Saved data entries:

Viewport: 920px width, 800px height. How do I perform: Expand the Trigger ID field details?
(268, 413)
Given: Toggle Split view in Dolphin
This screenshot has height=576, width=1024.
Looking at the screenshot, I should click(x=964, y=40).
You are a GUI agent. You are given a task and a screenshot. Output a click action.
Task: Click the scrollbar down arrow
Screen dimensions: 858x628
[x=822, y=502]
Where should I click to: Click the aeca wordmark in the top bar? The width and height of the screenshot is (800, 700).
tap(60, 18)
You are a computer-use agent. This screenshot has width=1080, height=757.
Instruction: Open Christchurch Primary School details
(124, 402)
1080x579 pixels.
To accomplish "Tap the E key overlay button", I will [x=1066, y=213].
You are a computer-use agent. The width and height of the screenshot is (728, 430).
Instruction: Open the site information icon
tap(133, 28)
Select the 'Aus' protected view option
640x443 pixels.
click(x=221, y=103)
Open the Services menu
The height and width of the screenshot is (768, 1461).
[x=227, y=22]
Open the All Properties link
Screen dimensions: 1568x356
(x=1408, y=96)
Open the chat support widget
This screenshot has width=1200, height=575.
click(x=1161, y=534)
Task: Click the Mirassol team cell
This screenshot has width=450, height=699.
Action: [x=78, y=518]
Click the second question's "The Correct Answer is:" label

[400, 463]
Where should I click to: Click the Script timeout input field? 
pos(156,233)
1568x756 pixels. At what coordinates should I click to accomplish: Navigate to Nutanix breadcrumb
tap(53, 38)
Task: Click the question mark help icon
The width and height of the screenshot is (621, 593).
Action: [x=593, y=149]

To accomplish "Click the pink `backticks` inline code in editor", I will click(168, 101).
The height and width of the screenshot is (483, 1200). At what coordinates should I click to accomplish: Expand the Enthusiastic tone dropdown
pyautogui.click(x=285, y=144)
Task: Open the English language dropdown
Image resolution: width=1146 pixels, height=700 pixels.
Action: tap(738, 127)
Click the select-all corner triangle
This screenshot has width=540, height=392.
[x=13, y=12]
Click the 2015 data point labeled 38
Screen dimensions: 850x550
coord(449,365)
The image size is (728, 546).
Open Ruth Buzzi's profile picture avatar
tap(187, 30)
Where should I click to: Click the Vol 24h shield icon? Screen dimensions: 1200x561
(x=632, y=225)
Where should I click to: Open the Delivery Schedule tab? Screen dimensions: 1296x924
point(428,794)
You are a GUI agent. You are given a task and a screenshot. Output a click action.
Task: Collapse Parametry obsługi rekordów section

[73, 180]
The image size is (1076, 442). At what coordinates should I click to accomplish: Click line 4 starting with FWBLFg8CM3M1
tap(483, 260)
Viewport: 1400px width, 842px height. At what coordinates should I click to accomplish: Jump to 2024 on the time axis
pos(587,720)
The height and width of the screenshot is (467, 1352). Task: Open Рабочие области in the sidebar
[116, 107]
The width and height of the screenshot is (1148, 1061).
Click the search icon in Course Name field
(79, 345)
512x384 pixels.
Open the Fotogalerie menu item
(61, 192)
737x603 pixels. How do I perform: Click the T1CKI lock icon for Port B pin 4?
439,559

#### Task objective:
Repeat the records above exactly as they appear.

#### Solution to this exercise:
Viewport: 920px width, 800px height. How do I perform: Expand the Trigger ID field details?
(268, 413)
Given: Toggle Split view in Dolphin
This screenshot has height=576, width=1024.
Looking at the screenshot, I should click(x=964, y=40).
You are a GUI agent. You are given a task and a screenshot. Output a click action.
Task: Click the scrollbar down arrow
Screen dimensions: 858x628
[x=822, y=502]
Where should I click to: Click the aeca wordmark in the top bar? The width and height of the screenshot is (800, 700).
tap(60, 18)
You are a computer-use agent. This screenshot has width=1080, height=757.
Instruction: Open Christchurch Primary School details
(124, 402)
1080x579 pixels.
To accomplish "Tap the E key overlay button", I will [x=1066, y=213].
You are a computer-use agent. The width and height of the screenshot is (728, 430).
Instruction: Open the site information icon
tap(133, 28)
Select the 'Aus' protected view option
640x443 pixels.
click(x=221, y=103)
Open the Services menu
The height and width of the screenshot is (768, 1461).
[x=227, y=22]
Open the All Properties link
Screen dimensions: 1568x356
(x=1408, y=96)
Open the chat support widget
This screenshot has width=1200, height=575.
click(x=1161, y=534)
Task: Click the Mirassol team cell
This screenshot has width=450, height=699.
Action: [x=78, y=518]
Click the second question's "The Correct Answer is:" label

[400, 463]
Where should I click to: Click the Script timeout input field? 
pos(156,233)
1568x756 pixels. At what coordinates should I click to accomplish: Navigate to Nutanix breadcrumb
tap(53, 38)
Task: Click the question mark help icon
The width and height of the screenshot is (621, 593).
Action: [x=593, y=149]

To accomplish "Click the pink `backticks` inline code in editor", I will click(168, 101).
The height and width of the screenshot is (483, 1200). At what coordinates should I click to accomplish: Expand the Enthusiastic tone dropdown
pyautogui.click(x=285, y=144)
Task: Open the English language dropdown
Image resolution: width=1146 pixels, height=700 pixels.
Action: tap(738, 127)
Click the select-all corner triangle
This screenshot has width=540, height=392.
[x=13, y=12]
Click the 2015 data point labeled 38
Screen dimensions: 850x550
coord(449,365)
The image size is (728, 546).
Open Ruth Buzzi's profile picture avatar
tap(187, 30)
Where should I click to: Click the Vol 24h shield icon? Screen dimensions: 1200x561
(x=632, y=225)
Where should I click to: Open the Delivery Schedule tab? Screen dimensions: 1296x924
point(428,794)
You are a GUI agent. You are given a task and a screenshot. Output a click action.
Task: Collapse Parametry obsługi rekordów section

[73, 180]
The image size is (1076, 442). At what coordinates should I click to accomplish: Click line 4 starting with FWBLFg8CM3M1
tap(483, 260)
Viewport: 1400px width, 842px height. At what coordinates should I click to accomplish: Jump to 2024 on the time axis
pos(587,720)
The height and width of the screenshot is (467, 1352). Task: Open Рабочие области in the sidebar
[116, 107]
The width and height of the screenshot is (1148, 1061).
Click the search icon in Course Name field
(79, 345)
512x384 pixels.
Open the Fotogalerie menu item
(61, 192)
737x603 pixels. How do I perform: Click the T1CKI lock icon for Port B pin 4?
439,559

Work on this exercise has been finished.